Wie steht es um die Diskussionskultur und die Zufriedenheit mit der Demokratie im Land? Antworten auf die Frage gibt der Professor am kommenden Montag auf Einladung des Solinger Tageblatts. Mit seinem Vortrag im Gründer- und Technologiezentrum gibt Detlef Sack die Auftaktvorlesung der Uni-Vortragsreihe 2023. Zum 32. Mal holt das ST damit die Wissenschaftler vom Wuppertaler Grifflenberg in die Klingenstadt. Vier spannende Themen verspricht die Vortragsreihe. Der Auftakt ist brandaktuell.
Weltweit ist die Demokratie auf dem Rückzug. In den vergangenen zehn Jahren ist die Zahl der Autokratien gewachsen. Brasilien, Indien, die Philippinen nennt Sack als Beispiele für drei bevölkerungsreiche Staaten, in denen die demokratischen Prinzipien mindestens ins Hintertreffen geraten und in denen die Herrschenden mit brachialer Gewalt gegen Minderheiten vorgegangen sind. Zugleich gewinnt China an Einfluss im Pazifik, ebenso in Afrika, und präsentiert sich und sein Gesellschaftsmodell dort als Gegenentwurf zum Westen.

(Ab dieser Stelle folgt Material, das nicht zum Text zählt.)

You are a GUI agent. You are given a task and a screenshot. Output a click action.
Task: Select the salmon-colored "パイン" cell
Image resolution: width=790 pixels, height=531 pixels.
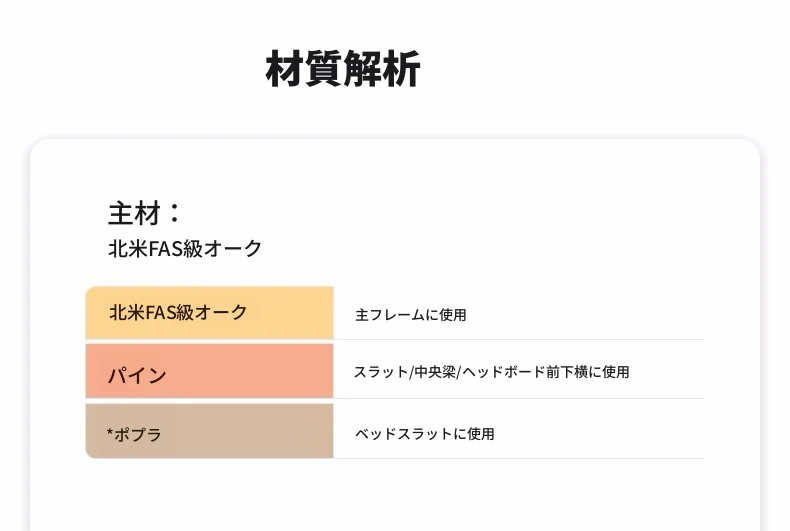(209, 372)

Dass das in Indonesien, Äthiopien, Kenia und anderen Staaten auf fruchtbaren Boden fällt, haben sich die Demokratien allerdings ein Stück weit selbst zuzuschreiben. „Der Westen hat den Staaten des globalen Südens seit den 90er Jahren mit einer unfassbaren Arroganz erklärt, was eine gute und richtige Demokratie ausmacht und diese mit Marktmacht und auch mit militärischen Mitteln einzuführen versucht“, sagt Detlef Sack: „Dabei wurde weitestgehend ignoriert, dass es in anderen Kulturen sehr wohl Herrschaftsformen gibt, die Mitbestimmung erlauben.“
Auch in Europa herrschen nicht überall die gleichen Vorstellungen von Demokratie. Das zeigen Ungarn und Polen. Dennoch will Detlef Sack den Menschen dort auf Augenhöhe begegnen. Deshalb sucht er die Kooperation zum Beispiel mit der Andrássy Universität in Budapest. Seine Drähte nach St. Petersburg – Sack war an der Staatlichen Universität von 2010 bis 2021 Dozent – sind seit dem Krieg gegen die Ukraine dagegen gekappt.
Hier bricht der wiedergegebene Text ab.